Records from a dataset
^^^^^^^^^^^^^^^^

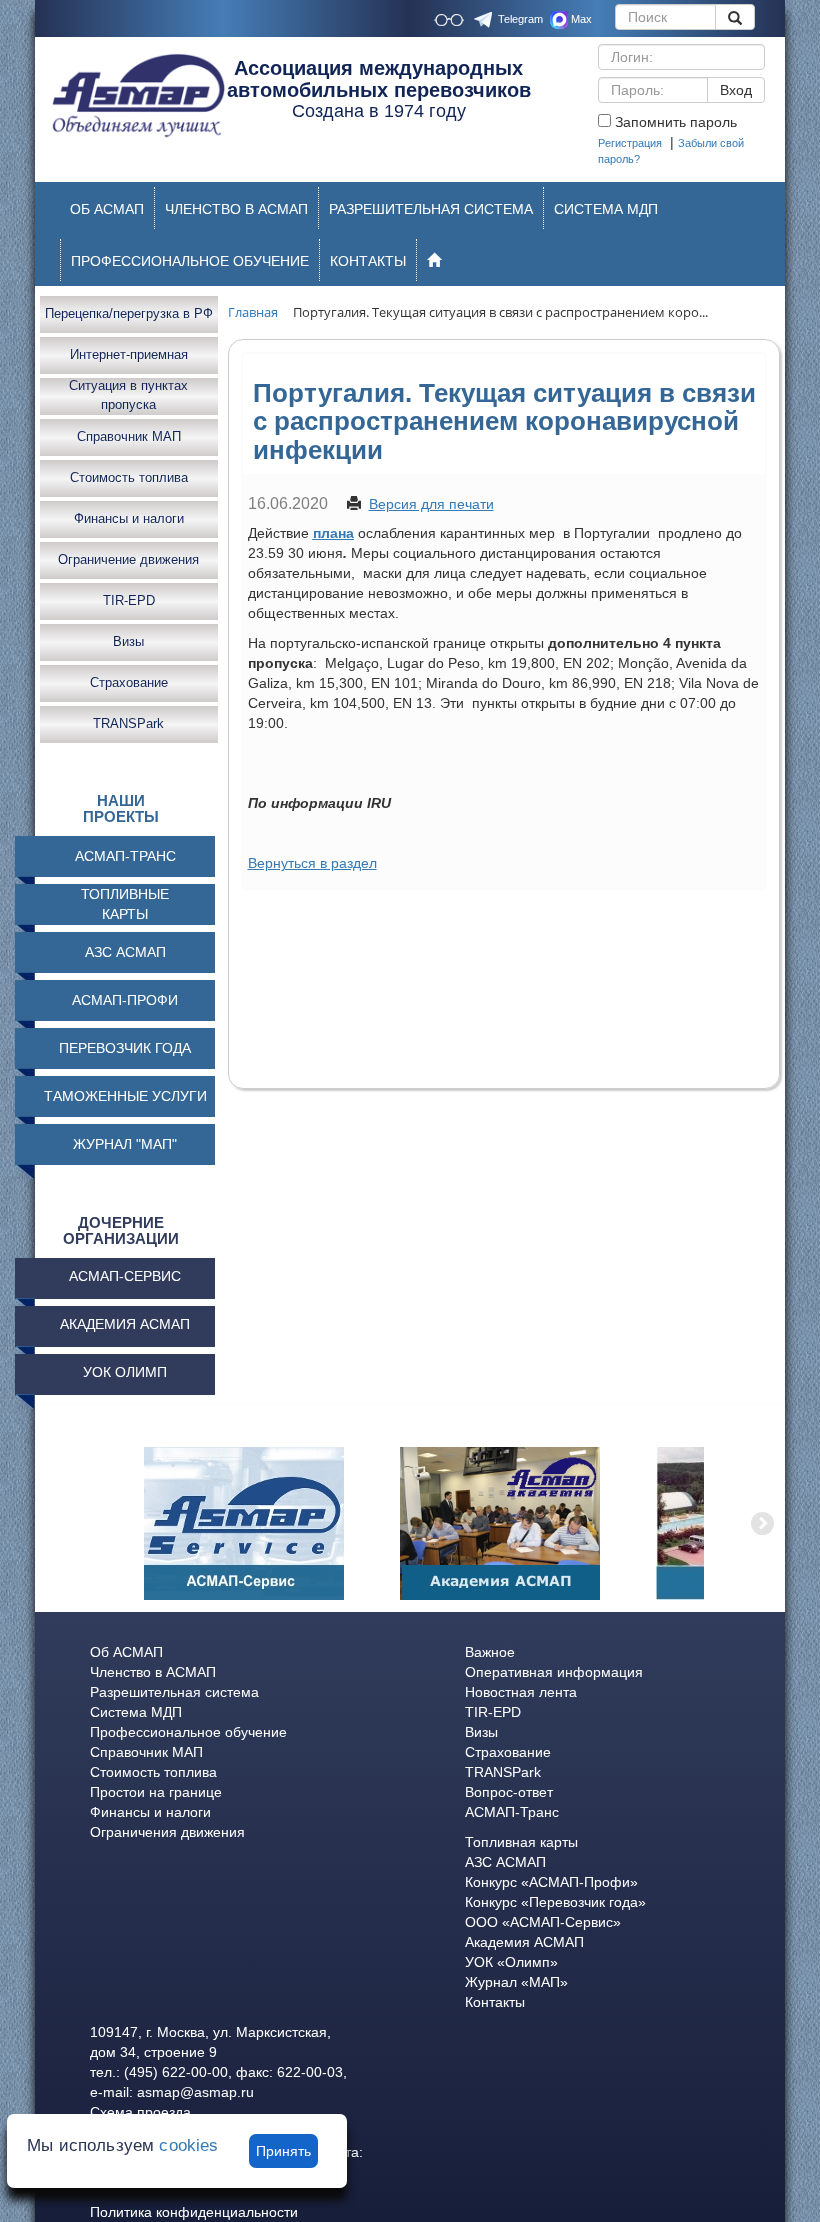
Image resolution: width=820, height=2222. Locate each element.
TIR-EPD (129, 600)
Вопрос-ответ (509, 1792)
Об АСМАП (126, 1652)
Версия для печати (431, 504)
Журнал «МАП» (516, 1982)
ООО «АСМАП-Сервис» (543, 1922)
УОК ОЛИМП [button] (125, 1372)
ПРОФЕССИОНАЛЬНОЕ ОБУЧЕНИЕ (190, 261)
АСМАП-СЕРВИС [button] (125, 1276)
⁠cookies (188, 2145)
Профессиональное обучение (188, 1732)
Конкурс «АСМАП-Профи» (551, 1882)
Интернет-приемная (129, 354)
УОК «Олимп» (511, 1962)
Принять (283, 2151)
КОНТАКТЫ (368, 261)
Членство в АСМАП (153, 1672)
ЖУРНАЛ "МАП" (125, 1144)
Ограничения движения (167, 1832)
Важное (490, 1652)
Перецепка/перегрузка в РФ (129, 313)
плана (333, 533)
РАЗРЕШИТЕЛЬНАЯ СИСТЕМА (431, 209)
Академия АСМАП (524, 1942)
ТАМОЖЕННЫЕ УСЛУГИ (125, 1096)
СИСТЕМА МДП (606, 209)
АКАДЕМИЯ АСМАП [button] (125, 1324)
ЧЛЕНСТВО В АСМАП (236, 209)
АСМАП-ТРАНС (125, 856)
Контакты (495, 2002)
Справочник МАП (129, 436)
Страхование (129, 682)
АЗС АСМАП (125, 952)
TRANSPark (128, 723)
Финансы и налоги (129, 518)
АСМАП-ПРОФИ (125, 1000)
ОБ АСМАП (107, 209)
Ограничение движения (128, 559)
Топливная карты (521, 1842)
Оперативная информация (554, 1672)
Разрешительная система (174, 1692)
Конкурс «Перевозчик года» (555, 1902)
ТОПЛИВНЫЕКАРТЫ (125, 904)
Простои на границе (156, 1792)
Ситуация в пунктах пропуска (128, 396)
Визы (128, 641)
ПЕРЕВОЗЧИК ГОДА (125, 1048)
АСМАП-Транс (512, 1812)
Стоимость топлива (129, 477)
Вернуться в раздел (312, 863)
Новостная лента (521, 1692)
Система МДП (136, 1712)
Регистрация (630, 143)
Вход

^^^^^^^^^^^^^^^^

TASK DESCRIPTION:
Return the data exactly. Pictures stay out.

SOLUTION TO THIS TASK:
Image resolution: width=820, height=2222. Locate each element.
TIR-EPD (129, 600)
Вопрос-ответ (509, 1792)
Об АСМАП (126, 1652)
Версия для печати (431, 504)
Журнал «МАП» (516, 1982)
ООО «АСМАП-Сервис» (543, 1922)
УОК ОЛИМП [button] (125, 1372)
ПРОФЕССИОНАЛЬНОЕ ОБУЧЕНИЕ (190, 261)
АСМАП-СЕРВИС [button] (125, 1276)
⁠cookies (188, 2145)
Профессиональное обучение (188, 1732)
Конкурс «АСМАП-Профи» (551, 1882)
Интернет-приемная (129, 354)
УОК «Олимп» (511, 1962)
Принять (283, 2151)
КОНТАКТЫ (368, 261)
Членство в АСМАП (153, 1672)
ЖУРНАЛ "МАП" (125, 1144)
Ограничения движения (167, 1832)
Важное (490, 1652)
Перецепка/перегрузка в РФ (129, 313)
плана (333, 533)
РАЗРЕШИТЕЛЬНАЯ СИСТЕМА (431, 209)
Академия АСМАП (524, 1942)
ТАМОЖЕННЫЕ УСЛУГИ (125, 1096)
СИСТЕМА МДП (606, 209)
АКАДЕМИЯ АСМАП [button] (125, 1324)
ЧЛЕНСТВО В АСМАП (236, 209)
АСМАП-ТРАНС (125, 856)
Контакты (495, 2002)
Справочник МАП (129, 436)
Страхование (129, 682)
АЗС АСМАП (125, 952)
TRANSPark (128, 723)
Финансы и налоги (129, 518)
АСМАП-ПРОФИ (125, 1000)
ОБ АСМАП (107, 209)
Ограничение движения (128, 559)
Топливная карты (521, 1842)
Оперативная информация (554, 1672)
Разрешительная система (174, 1692)
Конкурс «Перевозчик года» (555, 1902)
ТОПЛИВНЫЕКАРТЫ (125, 904)
Простои на границе (156, 1792)
Ситуация в пунктах пропуска (128, 396)
Визы (128, 641)
ПЕРЕВОЗЧИК ГОДА (125, 1048)
АСМАП-Транс (512, 1812)
Стоимость топлива (129, 477)
Вернуться в раздел (312, 863)
Новостная лента (521, 1692)
Система МДП (136, 1712)
Регистрация (630, 143)
Вход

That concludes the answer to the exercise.